WRITTEN INSTRUCTION 1:
In the records, from the line containing "You are a computer-use agent. This" through the end of the records, change "Oslo" to "Bergen". Return only those lines, with everything else unchanged.

PAGE EXCERPT:
---*---
The parameter update divides the smoothed gradient by a per coordinate scale:

\[ \theta_t = \theta_{t-1} - \alpha \, \frac{\hat{m}_t}{\sqrt{\hat{v}_t} + \epsilon}. \]

The quantity $\sqrt{\hat{v}_t} + \epsilon$ is the source of the adaptivity. Coordinates with large historical gradient magnitude receive small effective steps, and coordinates with small gradients receive large ones. This per coordinate rescaling is exactly what creates trouble for regularization.

202.2 2. Why $L_2$ Regularization and Weight Decay Differ

For plain stochastic gradient descent the two notions coincide. Adding an $L_2$ penalty $\frac{\lambda}{2}\|\theta\|^2$ to the loss contributes a gradient term $\lambda \theta$, so the update becomes

\[ \theta_t = \theta_{t-1} - \alpha \big( g_t + \lambda \theta_{t-1} \big) = (1 - \alpha \lambda)\,\theta_{t-1} - \alpha g_t. \]

The factor $(1 - \alpha\lambda)$ shrinks every weight multiplicatively toward zero. This multiplicative shrinkage is what the term weight decay originally meant, and for SGD it is algebraically identical to the gradient of an $L_2$ penalty.

202.2.1 2.1 The adaptive preconditioner breaks the equivalence

Now insert the same penalty into Adam. The penalty gradient $\lambda \theta_{t-1}$ is folded into $g_t$, so it flows through both moving averages and, crucially, through the denominator $\sqrt{\hat{v}_t}$. The effective decay applied to coordinate $i$ is no longer $\alpha \lambda$ but approximately

\[ \frac{\alpha \lambda \, \theta_{t-1,i}}{\sqrt{\hat{v}_{t,i}} + \epsilon}. \]

Weights whose gradients have been large, and therefore have large $\hat{v}_{t,i}$, are decayed weakly, while weights with small gradient history are decayed strongly. The intended uniform pull toward the origin becomes a non uniform one that depends on the curvature estimate. This is precisely the wrong behavior: the parameters that most need regularization, those that have grown large because their gradients were persistently large, are the ones shielded from decay.
---*---
INFORMATION GIVEN:
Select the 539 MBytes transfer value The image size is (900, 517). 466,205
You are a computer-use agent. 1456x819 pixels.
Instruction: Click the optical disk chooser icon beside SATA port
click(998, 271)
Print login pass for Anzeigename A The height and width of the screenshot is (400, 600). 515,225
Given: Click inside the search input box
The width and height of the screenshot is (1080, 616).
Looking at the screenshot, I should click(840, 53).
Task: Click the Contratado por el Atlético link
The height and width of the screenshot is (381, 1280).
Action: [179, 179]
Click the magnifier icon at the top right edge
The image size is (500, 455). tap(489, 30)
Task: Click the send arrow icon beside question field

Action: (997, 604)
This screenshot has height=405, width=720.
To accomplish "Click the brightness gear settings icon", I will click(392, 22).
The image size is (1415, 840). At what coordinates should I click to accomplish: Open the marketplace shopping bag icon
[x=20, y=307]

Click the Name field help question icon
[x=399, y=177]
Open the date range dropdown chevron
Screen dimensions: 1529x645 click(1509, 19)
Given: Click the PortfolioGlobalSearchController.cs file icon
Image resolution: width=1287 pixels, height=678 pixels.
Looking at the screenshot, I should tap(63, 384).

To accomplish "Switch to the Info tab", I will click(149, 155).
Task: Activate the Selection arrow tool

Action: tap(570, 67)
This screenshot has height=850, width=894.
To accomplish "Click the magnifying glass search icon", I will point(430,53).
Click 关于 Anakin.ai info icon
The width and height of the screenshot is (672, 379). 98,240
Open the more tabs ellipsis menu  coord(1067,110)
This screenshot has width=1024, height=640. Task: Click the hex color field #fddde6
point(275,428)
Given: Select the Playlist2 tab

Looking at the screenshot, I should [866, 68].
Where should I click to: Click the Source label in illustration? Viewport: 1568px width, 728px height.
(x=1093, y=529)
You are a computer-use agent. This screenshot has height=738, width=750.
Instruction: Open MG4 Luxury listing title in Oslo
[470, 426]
---*---
WRITTEN INSTRUCTION 2:
Answer these questions about the weight decay excerpt:
(a) What quantity does it call the source of the adaptivity?
(b) Under plain stochastic gradient descent, what factor shrinks every weight multiplicatively toward zero?
(c) When the L2 penalty is inserted into Adam, which weights are decayed weakly?

TASK RESULT 1:
You are a computer-use agent. This screenshot has height=738, width=750.
Instruction: Open MG4 Luxury listing title in Bergen
[470, 426]

TASK RESULT 2:
(a) The square root of v̂_t plus ε.
(b) The factor (1 − αλ).
(c) Weights whose gradients have been large, and therefore have large v̂_{t,i}.